OBJECTIVES: We report mortality, infarction, revascularization and repeat hospital admission events for 1 year after enrollment and randomization in the Thrombolysis in Myocardial Ischemia (TIMI) IIIB clinical trial.

BACKGROUND: The purpose of this trial was to investigate the role of a thrombolytic agent added to conventional medical therapies and to compare an early invasive management strategy to a more conservative early strategy in patients with unstable angina and non-Q wave myocardial infarction.

METHODS: There were 1,473 patients enrolled, and they received conventional anti-ischemic medical therapies. They were randomized to therapy with either tissue-type plasminogen activator (t-PA) or placebo and also to an early invasive management strategy with coronary arteriography at 18 to 48 h, followed by revascularization as soon as possible if appropriate, or, alternatively, to an early conservative strategy with arteriography and revascularization reserved for failure of initial therapy to prevent recurrent ischemia. The primary end point was a composite outcome variable and was assessed at 42 days. Patients were then managed entirely at the discretion of their treating physician. Follow-up contacts were made at 1 year.

RESULTS: The incidence of death or nonfatal infarction for the t-PA- and placebo-treated groups was similar after 1 year (12.4% vs. 10.6%, p = 0.24). The incidence of death or nonfatal infarction was also similar after 1 year for the early invasive and early conservative strategies (10.8% vs. 12.2%, p = 0.42). A trial of this size should be able to detect differences in relative risk for death or infarction > or = 1.81 with a power of 80% at a significance level (alpha) of 0.01. Revascularization by 1 year was common, but was slightly more common with the early invasive than the early conservative strategy (64% vs. 58%, p < 0.001).

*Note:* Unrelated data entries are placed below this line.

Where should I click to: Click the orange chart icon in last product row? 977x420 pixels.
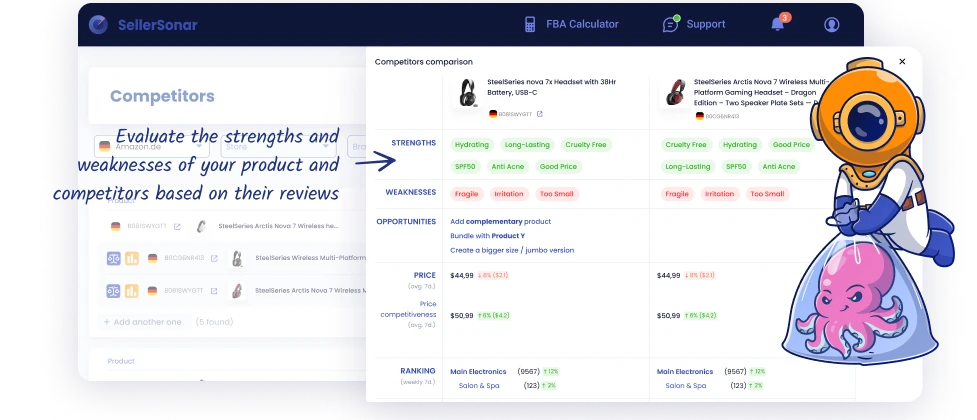point(132,291)
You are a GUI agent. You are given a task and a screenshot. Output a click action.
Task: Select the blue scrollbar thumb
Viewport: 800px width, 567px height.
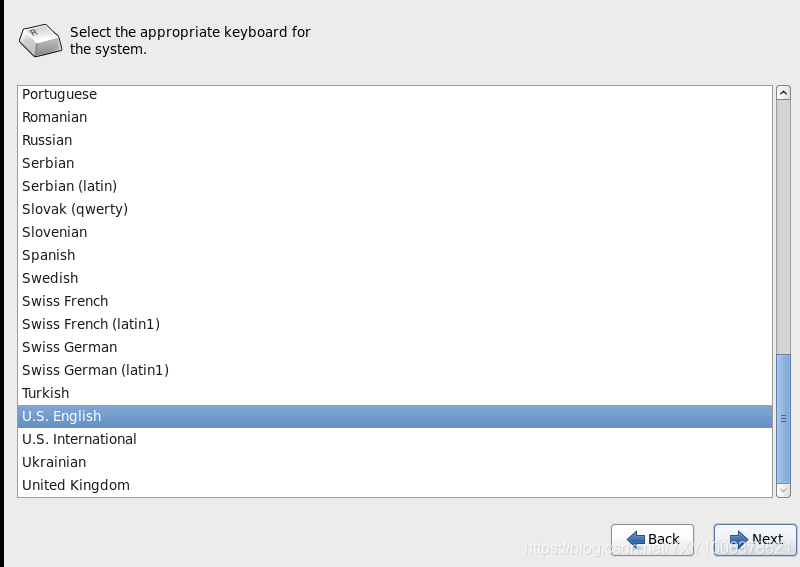(x=783, y=418)
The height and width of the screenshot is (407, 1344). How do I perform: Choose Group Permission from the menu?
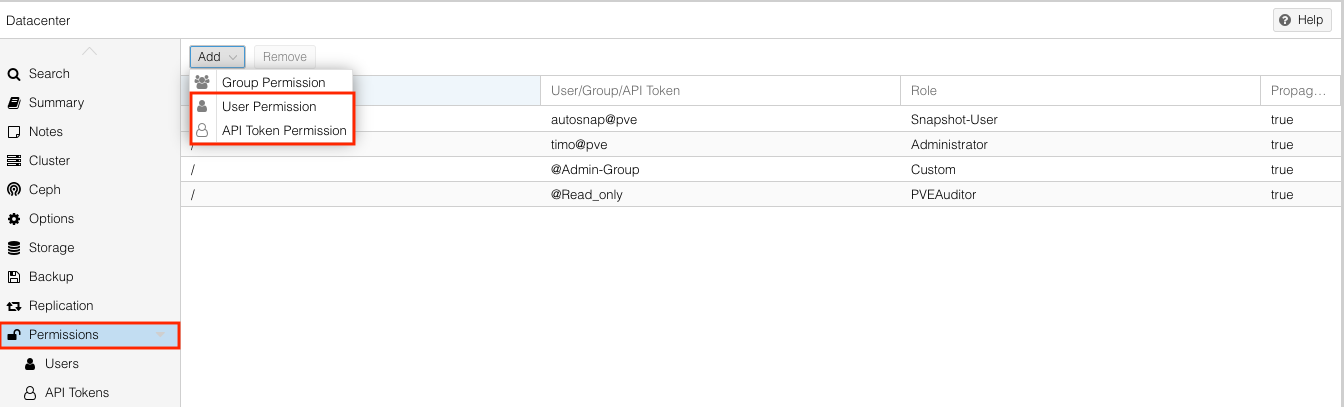click(272, 83)
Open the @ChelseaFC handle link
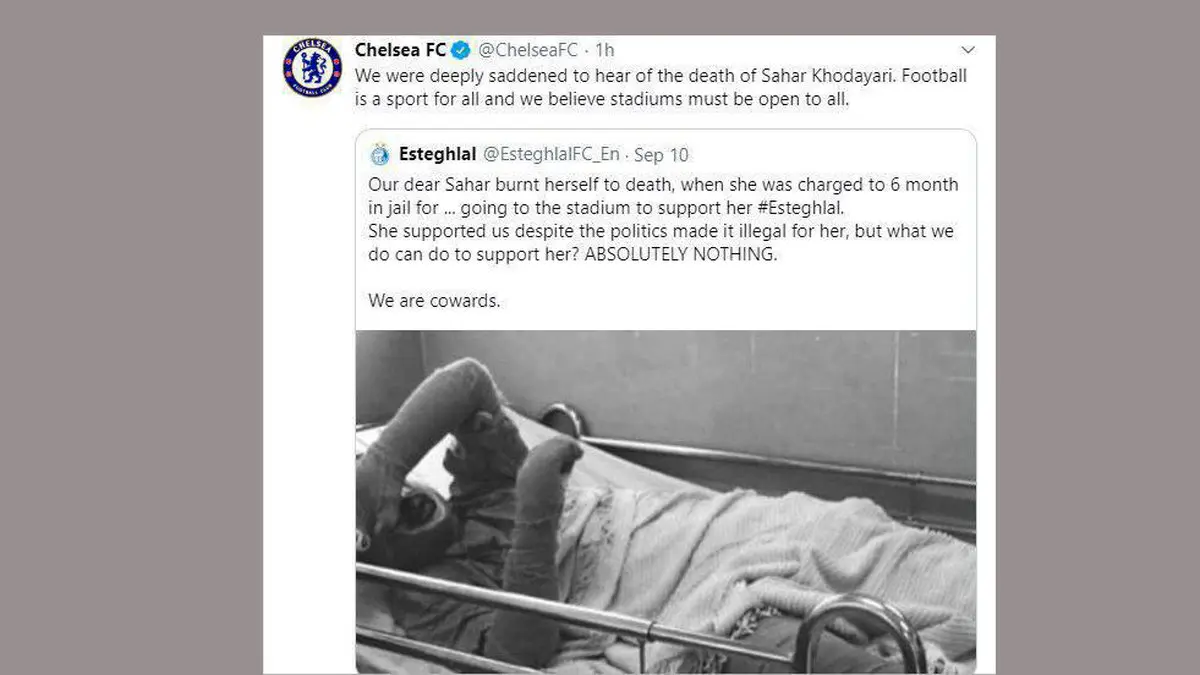The image size is (1200, 675). [x=529, y=49]
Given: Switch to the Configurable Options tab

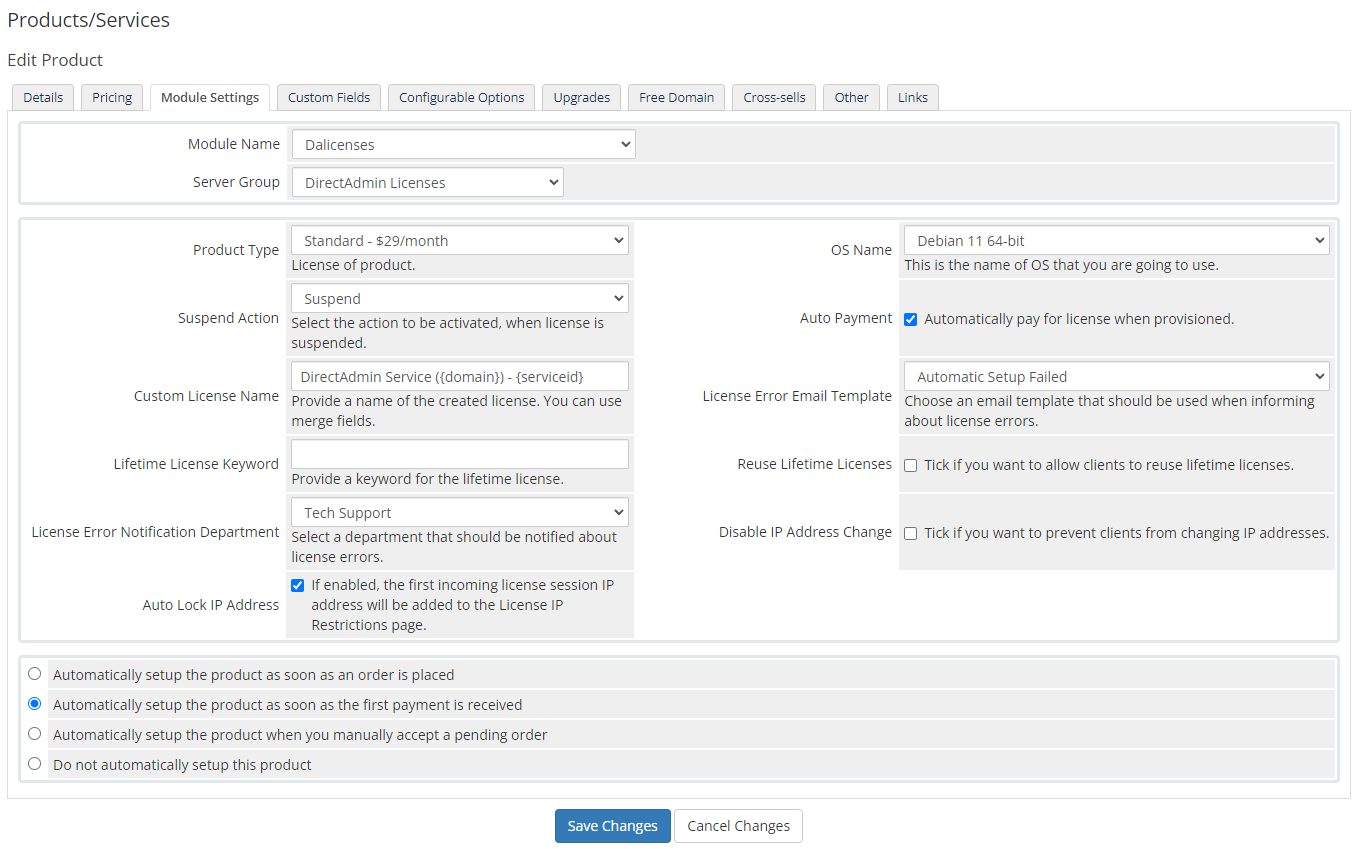Looking at the screenshot, I should click(x=461, y=96).
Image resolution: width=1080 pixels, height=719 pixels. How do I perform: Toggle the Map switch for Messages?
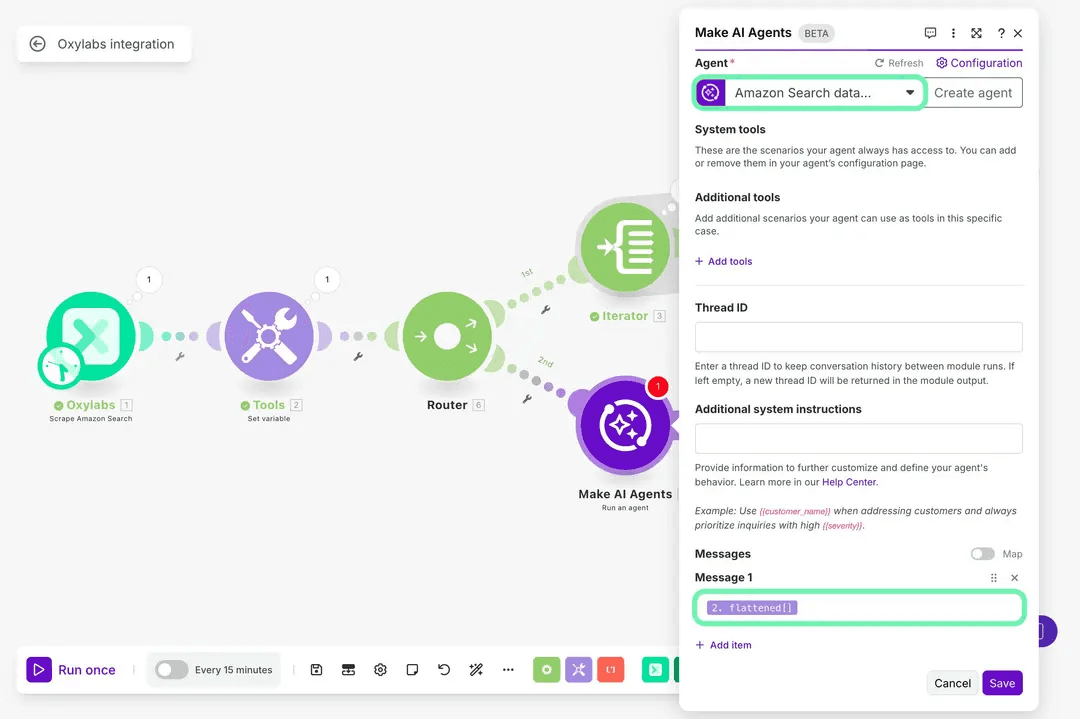[982, 554]

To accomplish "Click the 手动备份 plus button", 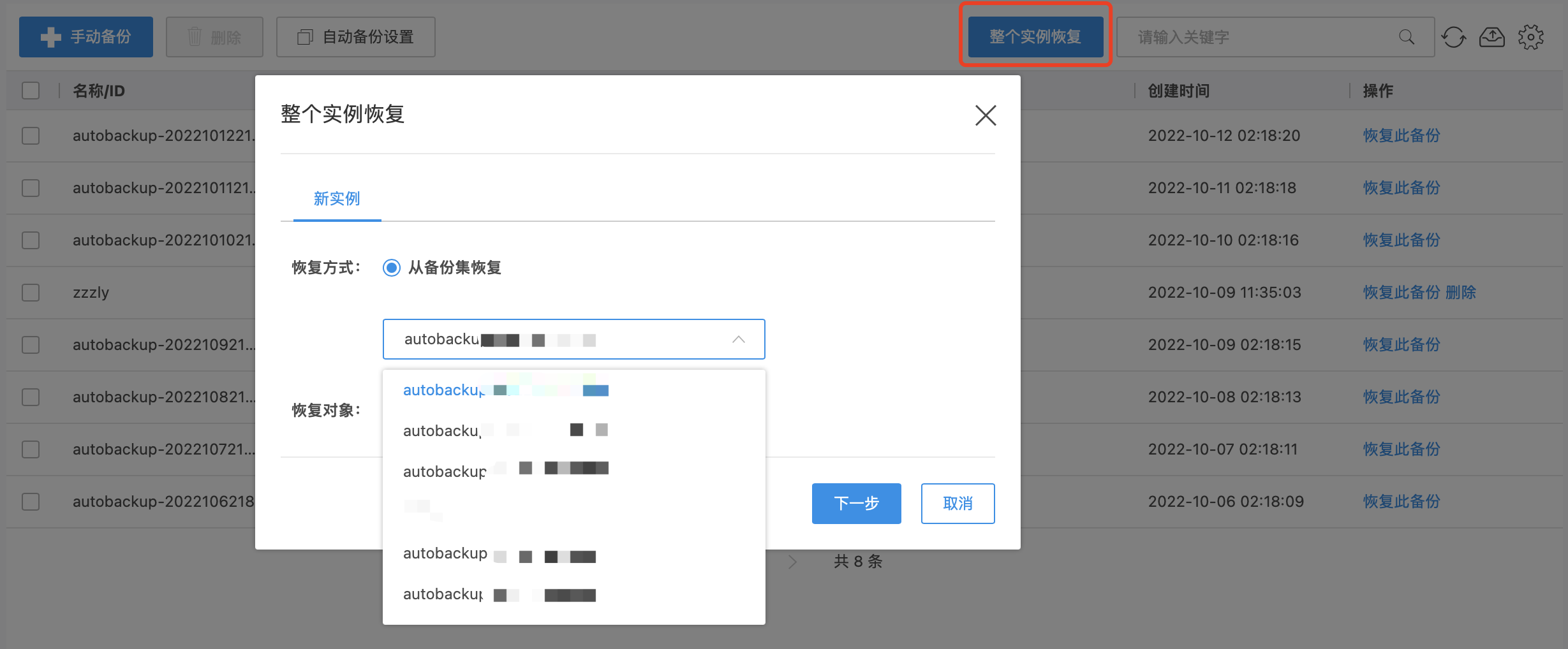I will [x=86, y=37].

This result was related entirely to a small difference in angioplasty rates (39% vs. 32%, p < 0.001) inasmuch as rates of bypass grafting by 1 year were equivalent (30% in each group, p = 0.50). The high rate of revascularization in both strategies was accompanied by comparable clinical status at the 1-year follow-up contact.

CONCLUSIONS: In this large study of unstable angina and non-Q wave myocardial infarction, the incidence of death and nonfatal infarction or reinfarction was low but not trivial after 1 year (4.3% mortality, 8.8% nonfatal infarction). An early invasive management strategy was associated with slightly more coronary angioplasty procedures but equivalent numbers of bypass surgery procedures than a more conservative early strategy of catheterization and revascularization only for signs of recurrent ischemia. The incidence of death or nonfatal infarction, or both, did not differ after 1 year by strategy assignment, but fewer patients in the early invasive strategy group underwent later repeat hospital admission (26% vs. 33%, p < 0.001). Either strategy is appropriate for patient management; differences in hospital admissions and revascularization procedures, with their attendant costs, are likely to be minimal.